The daily newspapers’ old-school taboos are now common topics of conversation. If you’re old enough, try to imagine the late-’50s press outing pedophile priests or airing Bush-Cheney conspiracy theories. Just remember, you read it all first in the alternatives, which, I note with no little modesty, have been America’s most reliable political, social, and cultural vanguards for almost half a century. That the alt press has prospered and attracts new readers even as print circulation declines nationwide attests to a continued need for social re-invention.

A few years ago, I realized that, aside from occasional forays into mainstream print, I’d devoted my “career” to the alternative press. As writer, photographer, and (mostly) editor, I’ve lived an unusual and precious life. The paths (from civil rights, to ban the bomb, to leftist activism, to anti-war crusades) from the radical student press to the alts are well documented, but obscured and neglected by the insidious agenda of much of today’s backsliding mainstream media.

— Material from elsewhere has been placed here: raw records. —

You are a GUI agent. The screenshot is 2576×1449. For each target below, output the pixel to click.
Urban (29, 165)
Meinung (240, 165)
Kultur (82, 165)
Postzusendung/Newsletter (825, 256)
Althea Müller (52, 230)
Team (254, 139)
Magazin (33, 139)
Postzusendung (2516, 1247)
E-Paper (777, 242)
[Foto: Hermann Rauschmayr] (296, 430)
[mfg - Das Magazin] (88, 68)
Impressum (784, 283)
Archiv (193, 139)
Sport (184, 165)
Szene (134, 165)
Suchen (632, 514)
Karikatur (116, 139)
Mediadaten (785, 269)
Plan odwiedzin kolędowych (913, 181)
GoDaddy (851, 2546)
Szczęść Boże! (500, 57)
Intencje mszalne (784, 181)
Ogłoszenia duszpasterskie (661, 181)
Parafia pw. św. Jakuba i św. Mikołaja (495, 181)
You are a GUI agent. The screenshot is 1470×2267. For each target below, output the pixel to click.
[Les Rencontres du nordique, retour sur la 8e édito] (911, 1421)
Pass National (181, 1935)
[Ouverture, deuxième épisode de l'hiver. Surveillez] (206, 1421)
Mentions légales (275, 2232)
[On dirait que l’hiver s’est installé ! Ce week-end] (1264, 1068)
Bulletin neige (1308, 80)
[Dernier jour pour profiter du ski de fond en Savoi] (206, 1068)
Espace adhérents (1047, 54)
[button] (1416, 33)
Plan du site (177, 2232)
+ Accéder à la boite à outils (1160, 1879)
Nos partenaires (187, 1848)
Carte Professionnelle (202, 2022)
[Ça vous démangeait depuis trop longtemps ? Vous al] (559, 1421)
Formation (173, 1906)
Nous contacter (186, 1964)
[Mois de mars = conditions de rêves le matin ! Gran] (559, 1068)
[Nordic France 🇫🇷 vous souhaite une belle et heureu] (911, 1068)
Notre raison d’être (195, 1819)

Consolidated and corporate-driven, bolstered by a mediocre conservative government that values passivity over progress in any matter that doesn’t produce quick profits, today’s largest entertainment industries promote inertia at best, craven dependence at worst. Thanks in large part to the influence of the alt press, the mainstream news is, mercifully, a more open forum than existed in Joe McCarthy’s America. But — and to verify this, you have only to survey daily papers and five-o’clock newscasts in markets outside the Northeast’s liberal enclaves — the will and courage to challenge the status quo that prevailed post-Watergate has largely been bartered away to rich puppeteers.

The alternative press — the Phoenix , the Bay Guardian , and the hundred or so alt weeklies toiling in the red states — is anything but obsolete. It’s something to cherish, something proud to be part of. Something invented out of restless outrage to propel the cutting edge of things. It survives in a state of perpetual self-contradiction, a permanent instrument of change — something forever new and necessary. As I tell the youth of today who venture into our offices, we’re the good guys. We never got rich, but we are going to heaven.

Clif Garboden is senior managing editor of the Boston Phoenix.